Em setembro de 2020 fomos agraciados com o lançamento de “Crua“, disco de estreia Bella Kahun, produzido por Mazili. Crua destaca-se como um dos registros mais pessoais do ano passado. O álbum é um compêndio das experiências acumuladas pela jovem de Pernambuco, do que viveu entre amores e desamores em seus 20 anos de vida, que se confundem com seu tempo de carreira. 

Bella Kahun: Crua

Maria Isabela Ferreira Alves (Bella) canta, compõe e toca violão desde muito jovem. Incentivada por seu pai, não demorou muito para chamar a atenção da cena local de Garanhuns (PE). Em 2018 foi chamada para integrar o selo musical PE SQUAD. Com o selo Bella fez sua estreia solo, dando o pontapé profissional em sua vida artística. 

Inspirada pelo Jazz, Brega, Bolero, MPB e R&B, a artista juntou-se ao produtor Mazili (CEO do selo) na concepção de “Crua”. Em 10 faixas, Bella Kahun constrói seu universo aliada a uma musicalidade apurada e bem lapidada pelo produtor musical. O Kalamidade conversou com a dupla a respeito dos processos que envolveram a concepção dessa obra e você pode conferir aqui abaixo.

Mazili e Bella: início da caminhada

K: Mazili, muita gente te conheceu por sua participação na produção de Sulicídio, mas quem é o Mazilli além disso?

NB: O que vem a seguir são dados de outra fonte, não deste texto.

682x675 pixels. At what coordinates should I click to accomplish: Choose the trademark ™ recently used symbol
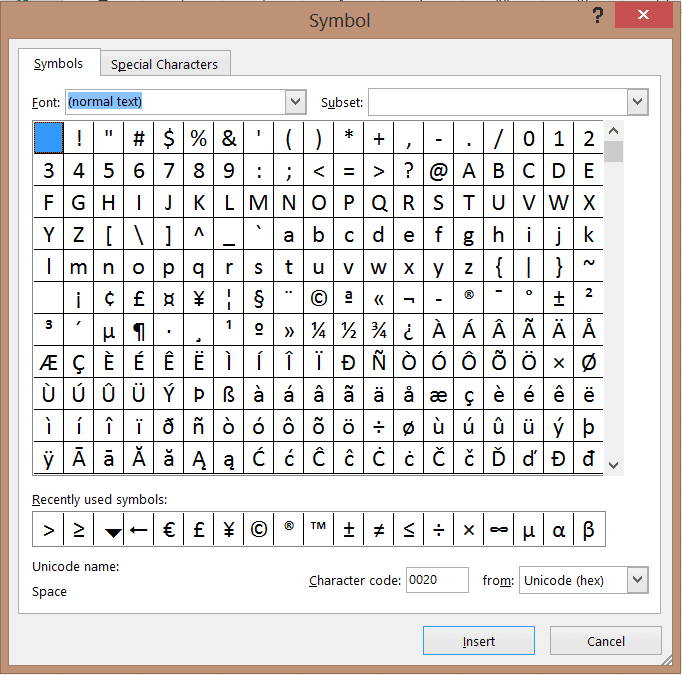click(319, 530)
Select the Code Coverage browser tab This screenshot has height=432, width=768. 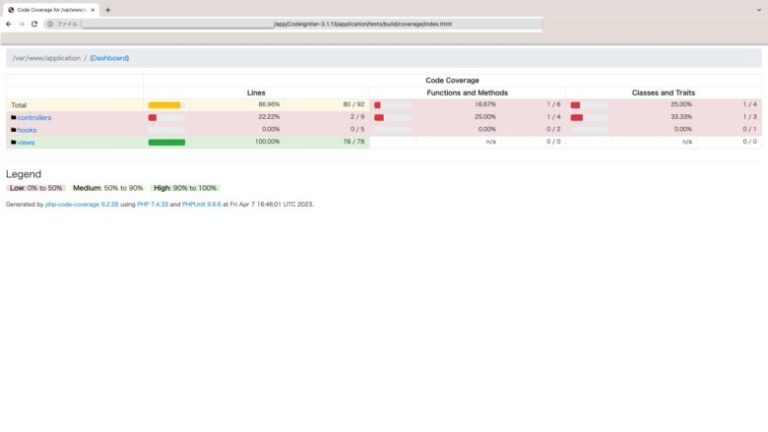point(50,9)
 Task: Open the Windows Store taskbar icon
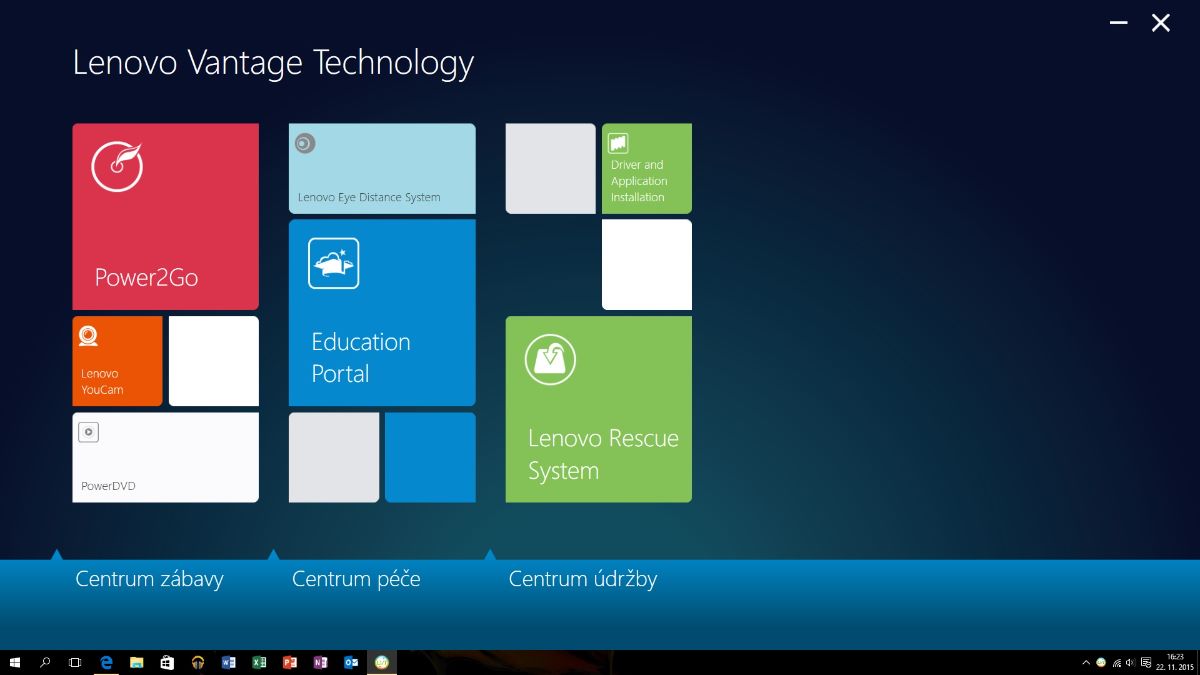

M: O Mazili daquela época aprendeu muita coisa e mudou bastante. Sou uma pessoa tranquila, que só quer fazer um som e ser feliz. Aqueles tempos foram muito agitados, me ensinaram que a vida tem que ser mais leve.

K: E você, Bella? Como você começou nesse rolê de música e como surgiu a parceria com a PE SQUAD?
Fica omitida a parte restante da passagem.